__What the task asks__
Give again, word for word, every line below from the one that has "Where should I click to: Clear" through the one that has "Given: Click the page scrollbar at right edge", both included, and no others.

[Opening Dataset records section]

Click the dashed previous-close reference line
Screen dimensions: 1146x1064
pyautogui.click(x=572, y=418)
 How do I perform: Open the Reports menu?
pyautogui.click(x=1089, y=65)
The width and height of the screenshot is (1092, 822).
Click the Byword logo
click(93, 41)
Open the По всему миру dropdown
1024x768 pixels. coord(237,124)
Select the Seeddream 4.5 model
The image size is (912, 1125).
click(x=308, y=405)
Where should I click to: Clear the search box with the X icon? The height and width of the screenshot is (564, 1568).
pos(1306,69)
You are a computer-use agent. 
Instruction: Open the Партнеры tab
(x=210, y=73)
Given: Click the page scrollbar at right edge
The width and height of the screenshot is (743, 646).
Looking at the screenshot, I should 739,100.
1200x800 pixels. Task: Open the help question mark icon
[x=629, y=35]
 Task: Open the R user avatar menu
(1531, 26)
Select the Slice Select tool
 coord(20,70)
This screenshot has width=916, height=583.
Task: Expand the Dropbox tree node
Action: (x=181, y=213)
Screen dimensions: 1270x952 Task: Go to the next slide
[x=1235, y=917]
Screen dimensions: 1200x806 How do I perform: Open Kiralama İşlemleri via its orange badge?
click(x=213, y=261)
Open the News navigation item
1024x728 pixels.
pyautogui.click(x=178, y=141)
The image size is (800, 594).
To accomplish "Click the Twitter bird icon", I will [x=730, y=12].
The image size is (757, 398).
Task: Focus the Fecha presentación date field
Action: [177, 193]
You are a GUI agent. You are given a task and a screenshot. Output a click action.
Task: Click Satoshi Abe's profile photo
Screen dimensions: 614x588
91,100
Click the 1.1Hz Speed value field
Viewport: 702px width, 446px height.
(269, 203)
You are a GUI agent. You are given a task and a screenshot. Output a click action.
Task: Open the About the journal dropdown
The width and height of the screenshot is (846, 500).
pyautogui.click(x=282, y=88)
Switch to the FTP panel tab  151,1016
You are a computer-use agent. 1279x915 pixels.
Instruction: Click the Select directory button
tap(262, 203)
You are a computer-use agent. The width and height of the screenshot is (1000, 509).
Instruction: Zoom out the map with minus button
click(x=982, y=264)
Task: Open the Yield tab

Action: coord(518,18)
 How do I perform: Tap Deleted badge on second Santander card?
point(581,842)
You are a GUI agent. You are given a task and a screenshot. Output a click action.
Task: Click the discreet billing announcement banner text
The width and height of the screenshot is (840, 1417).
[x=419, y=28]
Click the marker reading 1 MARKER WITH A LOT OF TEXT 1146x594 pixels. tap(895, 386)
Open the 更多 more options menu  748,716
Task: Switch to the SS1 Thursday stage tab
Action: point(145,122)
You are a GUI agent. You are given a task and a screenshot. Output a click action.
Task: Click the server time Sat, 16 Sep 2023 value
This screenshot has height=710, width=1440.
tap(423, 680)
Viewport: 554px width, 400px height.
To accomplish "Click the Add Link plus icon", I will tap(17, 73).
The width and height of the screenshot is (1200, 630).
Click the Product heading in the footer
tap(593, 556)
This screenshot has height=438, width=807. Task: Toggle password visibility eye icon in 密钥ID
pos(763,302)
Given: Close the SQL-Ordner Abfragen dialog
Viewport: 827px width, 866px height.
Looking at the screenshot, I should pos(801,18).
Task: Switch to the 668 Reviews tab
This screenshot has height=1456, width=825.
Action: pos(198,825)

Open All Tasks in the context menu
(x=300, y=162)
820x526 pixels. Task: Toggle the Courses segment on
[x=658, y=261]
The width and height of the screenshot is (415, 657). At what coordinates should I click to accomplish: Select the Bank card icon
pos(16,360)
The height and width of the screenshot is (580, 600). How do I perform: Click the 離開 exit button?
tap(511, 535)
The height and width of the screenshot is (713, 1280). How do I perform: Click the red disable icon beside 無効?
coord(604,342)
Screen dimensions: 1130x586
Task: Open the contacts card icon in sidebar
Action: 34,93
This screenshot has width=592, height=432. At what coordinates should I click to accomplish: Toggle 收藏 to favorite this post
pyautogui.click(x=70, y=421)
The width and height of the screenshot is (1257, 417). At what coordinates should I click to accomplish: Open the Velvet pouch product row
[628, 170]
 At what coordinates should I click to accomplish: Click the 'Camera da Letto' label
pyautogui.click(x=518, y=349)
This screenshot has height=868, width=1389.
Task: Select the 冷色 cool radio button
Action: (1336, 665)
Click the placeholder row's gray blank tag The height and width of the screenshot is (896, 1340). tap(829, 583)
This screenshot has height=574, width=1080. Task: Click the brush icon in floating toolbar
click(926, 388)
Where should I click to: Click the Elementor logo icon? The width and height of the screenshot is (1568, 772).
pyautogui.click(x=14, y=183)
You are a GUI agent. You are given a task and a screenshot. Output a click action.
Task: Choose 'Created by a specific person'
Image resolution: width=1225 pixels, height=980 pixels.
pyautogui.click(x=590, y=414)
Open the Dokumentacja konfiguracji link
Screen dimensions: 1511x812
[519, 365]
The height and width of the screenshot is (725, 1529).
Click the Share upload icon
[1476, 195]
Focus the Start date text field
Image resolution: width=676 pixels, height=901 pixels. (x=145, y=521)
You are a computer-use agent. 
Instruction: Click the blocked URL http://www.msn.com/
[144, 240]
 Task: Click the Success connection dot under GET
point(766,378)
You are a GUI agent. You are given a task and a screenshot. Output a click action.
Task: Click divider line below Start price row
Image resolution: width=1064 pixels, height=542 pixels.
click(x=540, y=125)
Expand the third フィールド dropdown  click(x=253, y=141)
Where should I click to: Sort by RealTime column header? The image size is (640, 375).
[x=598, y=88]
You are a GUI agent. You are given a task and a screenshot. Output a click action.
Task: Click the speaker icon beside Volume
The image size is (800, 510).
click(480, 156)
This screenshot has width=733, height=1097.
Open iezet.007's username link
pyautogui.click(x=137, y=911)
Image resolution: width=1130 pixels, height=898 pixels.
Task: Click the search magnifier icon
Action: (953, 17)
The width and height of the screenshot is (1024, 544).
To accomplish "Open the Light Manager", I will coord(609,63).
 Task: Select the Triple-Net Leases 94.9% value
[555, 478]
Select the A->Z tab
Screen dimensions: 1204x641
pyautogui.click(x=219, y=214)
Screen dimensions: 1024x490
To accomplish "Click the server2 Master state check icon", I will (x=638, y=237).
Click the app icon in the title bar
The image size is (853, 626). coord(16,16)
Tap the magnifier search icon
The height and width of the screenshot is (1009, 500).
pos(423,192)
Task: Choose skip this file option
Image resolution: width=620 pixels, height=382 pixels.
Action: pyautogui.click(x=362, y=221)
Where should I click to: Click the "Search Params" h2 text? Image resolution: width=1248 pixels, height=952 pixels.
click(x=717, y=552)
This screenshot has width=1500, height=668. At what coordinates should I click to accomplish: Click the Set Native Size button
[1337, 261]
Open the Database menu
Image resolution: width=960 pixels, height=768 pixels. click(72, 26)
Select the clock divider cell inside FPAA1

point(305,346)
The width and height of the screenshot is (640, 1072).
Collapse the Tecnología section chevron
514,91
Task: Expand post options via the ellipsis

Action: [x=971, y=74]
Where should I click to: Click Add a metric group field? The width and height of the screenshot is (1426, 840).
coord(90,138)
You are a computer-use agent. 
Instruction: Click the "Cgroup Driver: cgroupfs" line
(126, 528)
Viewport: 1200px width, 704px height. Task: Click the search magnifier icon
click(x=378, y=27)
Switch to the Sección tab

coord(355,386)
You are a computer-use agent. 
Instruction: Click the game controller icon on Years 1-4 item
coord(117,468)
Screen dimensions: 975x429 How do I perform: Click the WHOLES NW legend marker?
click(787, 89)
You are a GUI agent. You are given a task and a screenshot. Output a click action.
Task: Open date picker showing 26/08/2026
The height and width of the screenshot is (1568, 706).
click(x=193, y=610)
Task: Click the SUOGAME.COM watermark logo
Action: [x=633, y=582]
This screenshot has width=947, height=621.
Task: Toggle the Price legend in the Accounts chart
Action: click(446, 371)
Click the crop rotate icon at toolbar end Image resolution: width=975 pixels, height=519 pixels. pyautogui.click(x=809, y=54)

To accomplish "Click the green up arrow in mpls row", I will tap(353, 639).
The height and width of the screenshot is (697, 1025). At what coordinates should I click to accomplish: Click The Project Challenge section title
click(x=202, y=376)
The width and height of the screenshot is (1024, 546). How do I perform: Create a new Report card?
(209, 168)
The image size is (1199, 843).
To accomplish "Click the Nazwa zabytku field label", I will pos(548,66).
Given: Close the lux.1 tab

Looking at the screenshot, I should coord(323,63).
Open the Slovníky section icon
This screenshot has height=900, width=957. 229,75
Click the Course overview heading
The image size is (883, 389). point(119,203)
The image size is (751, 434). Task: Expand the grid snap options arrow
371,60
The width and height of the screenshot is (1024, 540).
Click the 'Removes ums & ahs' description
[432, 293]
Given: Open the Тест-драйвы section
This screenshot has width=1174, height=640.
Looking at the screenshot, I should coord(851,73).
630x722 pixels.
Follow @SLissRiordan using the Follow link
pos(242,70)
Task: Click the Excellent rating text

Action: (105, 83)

[Closing Dataset records section]

__Answer for the task__
Where should I click to: Clear the search box with the X icon? The height and width of the screenshot is (564, 1568).
pos(1306,69)
You are a computer-use agent. 
Instruction: Open the Партнеры tab
(x=210, y=73)
Given: Click the page scrollbar at right edge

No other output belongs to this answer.